DataPress vs alternatives¶
DataPress is not the only way to put an HTTP query layer in front of columnar files. This page explains where it fits relative to the options you are most likely to evaluate.
The short version: DataPress is a read-only publication layer for data you already curate as Parquet or Delta. It intentionally does less than database products that also handle writes, governance, and broad federation.
At a glance¶
| DataPress | ROAPI | Seafowl | Datasette | |
|---|---|---|---|---|
| Language / engine | Rust · DuckDB and Arrow+DataFusion | Rust · DataFusion | Rust · DataFusion + delta-rs | Python · SQLite |
| Query interface | Structured JSON predicates (raw SQL opt-in) | SQL · GraphQL · REST · FlightSQL | SQL (HTTP) | SQL · JSON REST · web UI |
| Engine choice | Two, interchangeable, identical API | One | One | One |
| Native sources | Parquet, Delta (local / S3) | Parquet, CSV, JSON, XLS, Delta, MySQL, Postgres, Sheets, Airtable | Parquet/CSV external tables; internal Delta storage | SQLite (plus loaders/plugins) |
| Output formats | JSON, Arrow IPC | JSON, Arrow, MessagePack, Parquet | JSON (CDN/HTTP-cache friendly) | JSON, CSV, web UI |
| Write path | No (read-only; reload-from-disk only) | No | Yes (uploads, DDL/DML) | Read-focused (writes via plugins) |
| Cross-dataset joins | No (one dataset per query) | Yes (cross-source) | Yes (SQL) | Yes (SQL, within a DB) |
| Memory model | Both engines: resident (eager) or streamed (lazy) |
Resident (in-memory) | Resident + spill-to-disk | On-disk (SQLite) |
| Python embedding | Yes — launch server from wheel | Python bindings | No | Native Python app |
| Ops built in | Probes, OIDC, metrics, hot reload | Partial | Partial | Plugin ecosystem |
| Maturity | Early (v0.x, small community) | Established | Established, commercially backed | Very mature, large ecosystem |
What makes DataPress distinct¶
- Two interchangeable backends behind one API. Clients keep the same contract while you choose DuckDB or Arrow+DataFusion at runtime.

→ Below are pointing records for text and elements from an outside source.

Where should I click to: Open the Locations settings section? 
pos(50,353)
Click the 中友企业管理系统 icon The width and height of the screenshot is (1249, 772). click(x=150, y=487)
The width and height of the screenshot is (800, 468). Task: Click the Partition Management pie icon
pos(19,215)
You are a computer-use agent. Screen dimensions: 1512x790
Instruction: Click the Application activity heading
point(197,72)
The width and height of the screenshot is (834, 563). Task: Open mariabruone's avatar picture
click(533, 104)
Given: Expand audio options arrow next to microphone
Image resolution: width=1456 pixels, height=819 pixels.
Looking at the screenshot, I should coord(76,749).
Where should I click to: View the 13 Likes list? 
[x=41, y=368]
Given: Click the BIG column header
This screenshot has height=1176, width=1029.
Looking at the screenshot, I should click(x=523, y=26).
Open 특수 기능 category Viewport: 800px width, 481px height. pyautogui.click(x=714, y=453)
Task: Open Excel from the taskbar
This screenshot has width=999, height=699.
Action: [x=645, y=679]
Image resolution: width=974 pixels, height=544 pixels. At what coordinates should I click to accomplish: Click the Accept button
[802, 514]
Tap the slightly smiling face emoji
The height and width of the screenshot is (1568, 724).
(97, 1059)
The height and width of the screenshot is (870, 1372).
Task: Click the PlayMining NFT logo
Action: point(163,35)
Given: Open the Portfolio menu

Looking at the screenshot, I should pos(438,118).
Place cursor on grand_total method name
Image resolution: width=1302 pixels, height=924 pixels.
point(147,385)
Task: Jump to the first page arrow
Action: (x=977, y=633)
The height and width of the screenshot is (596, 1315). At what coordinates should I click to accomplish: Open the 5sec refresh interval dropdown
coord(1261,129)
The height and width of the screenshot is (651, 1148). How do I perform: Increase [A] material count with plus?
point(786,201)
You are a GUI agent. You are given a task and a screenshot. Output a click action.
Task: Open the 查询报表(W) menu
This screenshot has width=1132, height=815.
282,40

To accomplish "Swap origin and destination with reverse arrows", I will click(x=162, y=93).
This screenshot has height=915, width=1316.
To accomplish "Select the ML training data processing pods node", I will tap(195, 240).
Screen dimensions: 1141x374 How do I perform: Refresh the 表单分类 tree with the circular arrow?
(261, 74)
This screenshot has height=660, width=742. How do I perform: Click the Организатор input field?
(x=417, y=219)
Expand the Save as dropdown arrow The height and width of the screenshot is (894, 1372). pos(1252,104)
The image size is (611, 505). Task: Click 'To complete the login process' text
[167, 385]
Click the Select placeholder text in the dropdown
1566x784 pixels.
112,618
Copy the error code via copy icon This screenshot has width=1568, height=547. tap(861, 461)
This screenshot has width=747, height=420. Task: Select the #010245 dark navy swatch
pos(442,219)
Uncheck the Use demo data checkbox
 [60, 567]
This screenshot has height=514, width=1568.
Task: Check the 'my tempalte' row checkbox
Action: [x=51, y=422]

- Safe-by-default query surface. Structured JSON predicates are first-class; raw SQL is opt-in and hidden when disabled.
- Flexible memory strategy.
Both engines materialise resident data by default and can stream
large datasets with
lazy = true; DataFusion adds optional equality indexes for hot point lookups. - Embeddable server from Python.
datap-rscan configure and launch the server in-process. - Operations included. Health/readiness/version probes, graceful shutdown, Prometheus metrics, OIDC/OAuth2, and atomic reload semantics are built in.
When to choose ROAPI¶
Choose ROAPI if your primary need is broad protocol support and federation:
- SQL/GraphQL/REST/FlightSQL are all first-class.
- Cross-source joins are a core workflow.
- You need many source connectors under one API façade.
Choose DataPress instead when you specifically want a safer structured query surface, DuckDB as a runtime option, or the in-process Python server workflow.
When to choose Seafowl¶
Choose Seafowl if you need write capabilities and database-style workflows:
- Uploads and DDL/DML are required.
- Browser/CDN cache semantics are central to your workload.
- You want DataFusion spill-to-disk behavior under memory pressure.
Choose DataPress when you want a strictly read-only API publication layer and a clean operational envelope around that scope.
When to choose Datasette¶
Choose Datasette when your product is human-facing exploration and publishing:
- Rich web UI and plugin ecosystem matter most.
- SQLite is an appropriate storage model.
- Community maturity and ecosystem depth are key selection criteria.
Choose DataPress when your priority is columnar-native API serving for systems consumers and Arrow/JSON delivery over HTTP.
When DataPress is the right call¶
DataPress is usually the right fit when most of these are true:
- Data already lives in Parquet or Delta (local or object storage).
- Consumers need both paged JSON and Arrow IPC over HTTP.
- You want SQL to be optional, not the default external contract.
- You want to switch engines without changing clients.
- You want strong ops defaults in the same binary.
Maturity note¶
DataPress is intentionally transparent about maturity: it is a younger project than ROAPI, Seafowl, and Datasette. Choose it when its model matches your problem and you are comfortable with an early-stage dependency profile.